The Enemy have announced a huge homecoming show to celebrate the 20th anniversary of their debut album ‘We’ll Live And Die In These Towns’.
The band will be headlining at the 10,000-capacity indoor arena at the Coventry Building Society Arena on Saturday March 20, 2027, their biggest show since they sold out the venue in 2008.
They have strong connections with the city, and today (May 4) they headlined the promotion party for Coventry City’s return to the Premier League after a 25-year absence, having already played on the pitch earlier in the season.
Tickets for the show next year go on sale at 10am on Friday (May 8) and you will be able to get yours here.
The Enemy frontman Tom Clarke has said: “We’re all incredibly excited to return to Coventry Arena in March. Last time we headlined that space it was a great night, but this time with the added buzz around Coventry City FC we expect the atmosphere will be even more emotionally charged. It has all the ingredients for an unforgettable, once in lifetime event.”
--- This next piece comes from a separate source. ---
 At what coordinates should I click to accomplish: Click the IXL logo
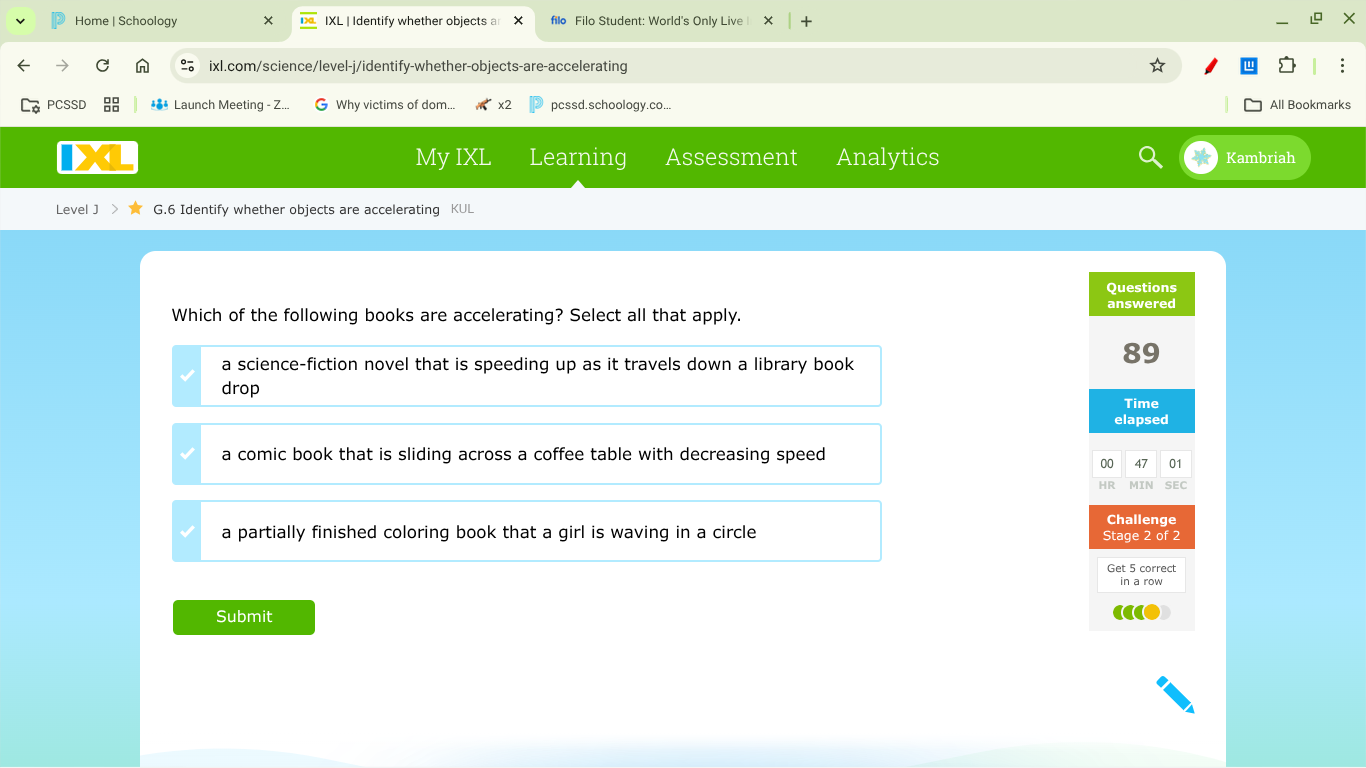pos(96,157)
‘We’ll Live And Die In These Towns’ was released in July 2007 and went straight in at Number One in the UK charts. It sold over 300,000 copies and included the band’s signature songs ‘Had Enough’, ‘Away From Here’ and ‘You’re Not Alone’. They went on to win the Best New Band prize at the NME Awards the following year.
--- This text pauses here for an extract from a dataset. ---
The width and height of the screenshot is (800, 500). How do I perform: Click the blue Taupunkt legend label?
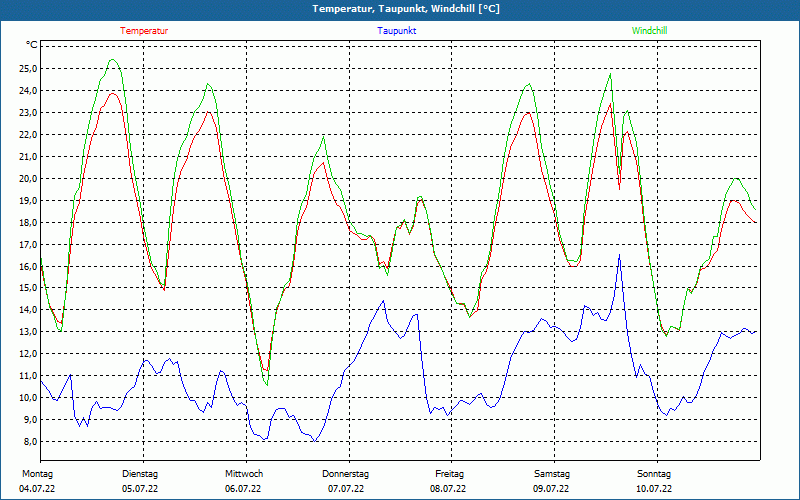pos(396,31)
They had split up in 2016, before reforming in 2022 and embarking on a comeback tour alongside The Subways and The Holloways.
They released their fifth album ‘Social Disguises’, and their first in 11 years, in February, and Clarke said they tried to make it “in the same frame of mind that we made our first, as though we were making the follow-up to it”.
NME gave ‘We’ll Live And Die In These Towns’ a strong review back in 2007, writing: “There’s a buzz around this band that can’t be bought with hype or any other corrupt currency you care to mention, and this album has delivered on it. Where they go from here is up to them; next time around, they’ll have left the mean streets of Cov, and with them, the things that made this album so startling and special. But that’s in the future; right now, The Enemy are the gloriously untrendy sound of old-fashioned British rock’n’roll. Be thankful that they left the day jobs.”